_WHAT THE TASK REQUIRES_
Please answer these from the passage on long-term prisons research:
1. Who invited the writer to reflect on this research experience?
2. Which prison did the writer study several times, about 10 years apart?
3. To what approach did the writer return while recovering from doubts?

_SOURCE PASSAGE_
Mary invited me to reflect on my long-term prisons research experience. What changes? What stays the same? How does the long-term nature of our engagement influence how we think, feel, act, write? There is such a lot to say … I have a few friends (and colleagues) who were once participants in my various studies, and who are now out; or they were staff or Governors, and I befriended them. Some left the Prison Service in traumatic circumstances. I have to be careful to keep my current interests in their former world to myself. I feel like I belong to a cohort (united by something like the ‘liberal consensus’ that existed around me then). There are not many of us left.
I have thought about this question most in relation to my two (now three) studies of HMP Whitemoor, each about 10 years apart. The experience of dramatic change – a marked reduction in safety and trust, and in staff professional confidence – between the first and the second studies haunts me still. I was thrown by the challenges of having to work out whether I had changed – was I more sensitive to violence? Did I see better, with trained eyes? Had life events, or the ageing process, interfered with my capacity to make connections with new groups of prisoners? Or was the prison simply radically different? How was I to be sure? This study was the first to make me doubt my ability to diagnose a prison, as well as my motivation to continue in prisons research. I recovered, in due course, but it took some strategic realignments, a return to Appreciative Inquiry, and a search for ‘better’ prisons, with trust flowing, to achieve that. I have had similar qualms in more recent years, watching prisons disintegrate in the wake of staffing cuts and shortages. I still look for ‘better’ prisons, only to be mostly disappointed. Some really are exceptional – even now – and I am always happier and more at home in these places. ‘Good’ prisons are bad enough to supply plenty of material for critical and theoretical analysis. The contrast between the best and the ‘others’, including the worst, has always been where the most interesting questions lie (for me).

_INPUT DATA_
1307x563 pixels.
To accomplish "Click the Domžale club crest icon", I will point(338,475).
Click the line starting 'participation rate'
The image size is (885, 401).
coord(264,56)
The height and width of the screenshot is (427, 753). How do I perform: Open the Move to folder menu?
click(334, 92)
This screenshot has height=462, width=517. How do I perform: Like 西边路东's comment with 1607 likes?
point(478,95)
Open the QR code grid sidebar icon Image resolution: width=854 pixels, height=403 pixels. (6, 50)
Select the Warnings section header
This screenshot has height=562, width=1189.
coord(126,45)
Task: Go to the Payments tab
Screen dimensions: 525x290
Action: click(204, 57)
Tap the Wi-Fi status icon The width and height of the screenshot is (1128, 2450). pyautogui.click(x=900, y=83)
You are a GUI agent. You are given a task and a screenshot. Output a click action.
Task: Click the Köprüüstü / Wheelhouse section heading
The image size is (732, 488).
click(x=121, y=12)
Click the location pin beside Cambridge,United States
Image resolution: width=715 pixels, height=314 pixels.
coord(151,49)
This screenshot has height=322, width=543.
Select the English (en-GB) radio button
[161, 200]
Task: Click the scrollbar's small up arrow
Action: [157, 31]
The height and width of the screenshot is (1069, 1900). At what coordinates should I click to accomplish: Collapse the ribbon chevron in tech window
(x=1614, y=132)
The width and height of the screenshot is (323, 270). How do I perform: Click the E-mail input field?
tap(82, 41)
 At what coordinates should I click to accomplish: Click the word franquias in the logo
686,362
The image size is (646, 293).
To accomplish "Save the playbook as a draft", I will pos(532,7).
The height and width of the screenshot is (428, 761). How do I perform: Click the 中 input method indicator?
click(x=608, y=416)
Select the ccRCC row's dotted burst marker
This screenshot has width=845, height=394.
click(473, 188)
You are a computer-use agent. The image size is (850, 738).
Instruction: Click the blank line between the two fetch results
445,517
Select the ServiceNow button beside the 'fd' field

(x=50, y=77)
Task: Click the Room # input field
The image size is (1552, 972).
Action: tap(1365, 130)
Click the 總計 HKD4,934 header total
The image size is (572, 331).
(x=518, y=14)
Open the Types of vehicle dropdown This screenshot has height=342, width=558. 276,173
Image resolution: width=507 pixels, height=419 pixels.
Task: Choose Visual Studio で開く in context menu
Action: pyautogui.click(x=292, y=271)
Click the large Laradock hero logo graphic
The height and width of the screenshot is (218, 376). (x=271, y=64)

_ANSWER FOR THE TASK_
1. Mary
2. HMP Whitemoor
3. Appreciative Inquiry